— Тогда чего же ты ждешь?
— Погоди, дай мне все обдумать, — сказал я.
Вот так, в шутку, я и пообещал написать это письмо.
Хозяин той виллы часто проезжал в своей машине через Сторту, мимо лавки моей матери, торговавшей овощами и фруктами. Это был здоровенный, высокий и толстый мужчина с огромным носом, похожим на те раскрашенные картонные носы, какие нацепляют во время карнавала, с черными усами щеточкой и косыми глазами, вечно кутавшийся в пальто из верблюжьей шерсти,настоящий медведь. Он занимался изготовлением духов. Приготовлял он их в лаборатории, помещавшейся в подвале виллы, и из окон подвала всегда исходили не запахи кухни, а запахи эссенций, которыми он пользовался в своей лаборатории. Я испытывал к этому человеку глубокую антипатию, и это еще больше подогревало меня написать ему письмо. Однако, несмотря на всю свою ненависть к нему и на подстрекательство Сантины, надоедавшей мне этими ста тысячами лир, я никогда, наверно, не написал бы такого письма, если бы в один из этих дней неподалеку от виллы тремя людьми в масках не было совершено ограбление. Газеты описывали происшедшее во всех подробностях: автомобиль в канаве; водитель, римский коммерсант, убит за рулем в то время, как он пытался набрать скорость; его спутники ограблены дочиста. В тот же вечер я сказал Сантине:
— Вот как раз подходящий момент, чтобы написать письмо.
— Почему? — спросила она удивленно.
— Потому что, — ответил я, — можно устроить так, как будто письмо написано одним из трех грабителей… После всей этой истории синьор испугается и выложит денежки.
Заметив, что Сантина смотрит на меня с восхищением, я продолжал:
— Видишь ли, нет ни смелости, ни трусости… Есть только благоразумие и безрассудство. Благоразумие — это трусость, безрассудство — смелость… Сейчас этот синьор безрассуден… Он не понимает, что жить в уединенной вилле посреди поля — это значит быть во власти всякого, кто захочет на него напасть. Вернее, он это понимает, но еще не почувствовал на своей шкуре… в общем, он безрассудный, то есть смелый… я же своим письмом сделаю его благоразумным, то есть трусливым… Повсюду ему вдруг начнет мерещиться опасность… он испугается и принесет деньги.
Обо всем этом я думал уже не один месяц и даже не один год, поэтому слова лились у меня легко и плавно, словно я читал их в книге. И действительно, Сантина восхищенно воскликнула:
— Как только ты до всего этого додумался? Да ты просто умница!
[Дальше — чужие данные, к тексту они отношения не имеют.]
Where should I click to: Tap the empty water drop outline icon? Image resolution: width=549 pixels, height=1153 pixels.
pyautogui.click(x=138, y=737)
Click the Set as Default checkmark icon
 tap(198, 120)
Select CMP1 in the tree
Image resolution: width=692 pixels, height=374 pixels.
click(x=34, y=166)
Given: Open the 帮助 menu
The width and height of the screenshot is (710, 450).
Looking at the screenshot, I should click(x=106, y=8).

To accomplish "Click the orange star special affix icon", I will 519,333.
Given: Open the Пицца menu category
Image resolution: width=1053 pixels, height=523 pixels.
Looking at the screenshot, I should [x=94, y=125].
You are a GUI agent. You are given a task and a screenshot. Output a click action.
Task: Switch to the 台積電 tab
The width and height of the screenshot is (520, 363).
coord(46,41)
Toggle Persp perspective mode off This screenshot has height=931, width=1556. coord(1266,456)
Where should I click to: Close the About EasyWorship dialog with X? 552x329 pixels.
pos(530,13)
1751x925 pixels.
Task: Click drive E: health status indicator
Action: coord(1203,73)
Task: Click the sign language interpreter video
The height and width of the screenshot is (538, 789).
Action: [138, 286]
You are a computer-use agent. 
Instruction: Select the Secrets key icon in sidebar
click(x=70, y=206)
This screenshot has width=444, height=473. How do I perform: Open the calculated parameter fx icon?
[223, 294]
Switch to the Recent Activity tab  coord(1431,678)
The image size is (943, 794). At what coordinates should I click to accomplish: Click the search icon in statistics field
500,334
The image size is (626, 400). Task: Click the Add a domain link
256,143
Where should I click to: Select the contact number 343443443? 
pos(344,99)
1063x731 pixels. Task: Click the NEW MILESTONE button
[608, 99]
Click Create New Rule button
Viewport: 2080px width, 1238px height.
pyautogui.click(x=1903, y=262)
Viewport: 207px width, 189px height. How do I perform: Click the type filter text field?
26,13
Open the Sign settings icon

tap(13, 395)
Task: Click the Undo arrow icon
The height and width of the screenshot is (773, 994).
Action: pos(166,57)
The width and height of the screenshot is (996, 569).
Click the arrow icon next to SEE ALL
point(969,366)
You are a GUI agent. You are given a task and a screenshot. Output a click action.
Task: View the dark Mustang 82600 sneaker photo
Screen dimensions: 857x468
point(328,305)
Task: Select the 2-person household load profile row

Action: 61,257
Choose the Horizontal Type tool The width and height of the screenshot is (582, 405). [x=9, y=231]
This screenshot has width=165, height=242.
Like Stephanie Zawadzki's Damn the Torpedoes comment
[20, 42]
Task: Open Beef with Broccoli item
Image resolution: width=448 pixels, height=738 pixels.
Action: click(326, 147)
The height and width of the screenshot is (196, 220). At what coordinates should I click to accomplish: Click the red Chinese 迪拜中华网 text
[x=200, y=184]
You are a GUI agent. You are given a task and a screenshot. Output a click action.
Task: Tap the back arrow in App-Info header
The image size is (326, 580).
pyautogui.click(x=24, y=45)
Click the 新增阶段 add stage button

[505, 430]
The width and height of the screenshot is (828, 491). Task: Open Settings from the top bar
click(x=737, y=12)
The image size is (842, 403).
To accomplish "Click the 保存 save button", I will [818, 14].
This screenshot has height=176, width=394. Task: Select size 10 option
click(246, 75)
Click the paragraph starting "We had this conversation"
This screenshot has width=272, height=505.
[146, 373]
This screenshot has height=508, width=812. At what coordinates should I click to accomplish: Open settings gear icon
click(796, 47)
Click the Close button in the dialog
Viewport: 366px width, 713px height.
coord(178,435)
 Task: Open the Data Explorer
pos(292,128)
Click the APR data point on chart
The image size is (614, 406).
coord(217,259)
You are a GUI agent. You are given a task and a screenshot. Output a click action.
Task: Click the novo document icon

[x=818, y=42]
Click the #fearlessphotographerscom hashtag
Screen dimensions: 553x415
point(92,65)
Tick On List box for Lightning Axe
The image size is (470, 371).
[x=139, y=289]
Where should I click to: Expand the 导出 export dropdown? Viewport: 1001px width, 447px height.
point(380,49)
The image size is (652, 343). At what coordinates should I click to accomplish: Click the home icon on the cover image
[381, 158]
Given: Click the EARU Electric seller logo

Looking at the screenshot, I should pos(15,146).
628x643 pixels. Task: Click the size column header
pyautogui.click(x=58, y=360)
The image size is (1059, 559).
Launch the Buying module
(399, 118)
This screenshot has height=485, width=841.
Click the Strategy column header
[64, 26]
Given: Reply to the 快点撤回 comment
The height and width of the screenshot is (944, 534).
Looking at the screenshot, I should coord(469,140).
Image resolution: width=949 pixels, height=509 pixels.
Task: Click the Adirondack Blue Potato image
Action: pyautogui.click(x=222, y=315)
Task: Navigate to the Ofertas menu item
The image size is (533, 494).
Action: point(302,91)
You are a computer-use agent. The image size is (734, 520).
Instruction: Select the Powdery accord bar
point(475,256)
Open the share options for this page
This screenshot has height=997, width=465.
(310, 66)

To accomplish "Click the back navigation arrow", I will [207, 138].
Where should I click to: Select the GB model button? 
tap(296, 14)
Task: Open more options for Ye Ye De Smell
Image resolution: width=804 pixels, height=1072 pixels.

Я же, надуваясь от гордости, сказал:
— Пустяки, видно, ты меня еще не знаешь.
Я был так возбужден, что не стал откладывать этого дела. Вместе с Сантиной я зашел в продуктовую лавку, и там прямо за столиком мы написали письмо. В нем говорилось:
«Негодяй, мы давно уже следим за тобой и знаем, что денег у тебя хватает. Если не хочешь кончить, как Ваккарино, возьми сто тысяч лир, положи их в конверт и завтра, в понедельник, до полуночи спрячь под камнем возле тридцатого километрового столба по дороге в Кассиа.
Человек в маске».
Ваккарино — было имя того коммерсанта, которого убили накануне. Сантина хотела, чтобы синьор положил нам не сто тысяч лир, а миллион, но я не согласился. Я объяснил ей, что из-за миллиона человек готов рисковать даже собственной шкурой, а из-за ста тысяч он еще подумает, прежде чем решиться на это, а поразмыслив хорошенько, кончит тем, что раскошелится.
Сантина, простившись, ушла домой. Я же побродил еще немного по площади, пока не начало темнеть, потом сел на велосипед и направился к вилле синьора. Стояла зима, дула трамонтана, на багровом, словно застывшем небе вырисовывались черные, как уголь, деревья, а за ними — уже окутанный мраком, но прозрачный, как хрусталь, простор полей. Я быстро подъехал к ограде виллы и, не слезая с велосипеда, держась рукой за один из пилястров, бросил письмо в щель для почтового ящика. В этом месте, между двумя поворотами, дорога шла прямо. И как раз в тот самый момент, когда я опускал письмо, я увидел, как из-за поворота со стороны Рима появилась машина синьора.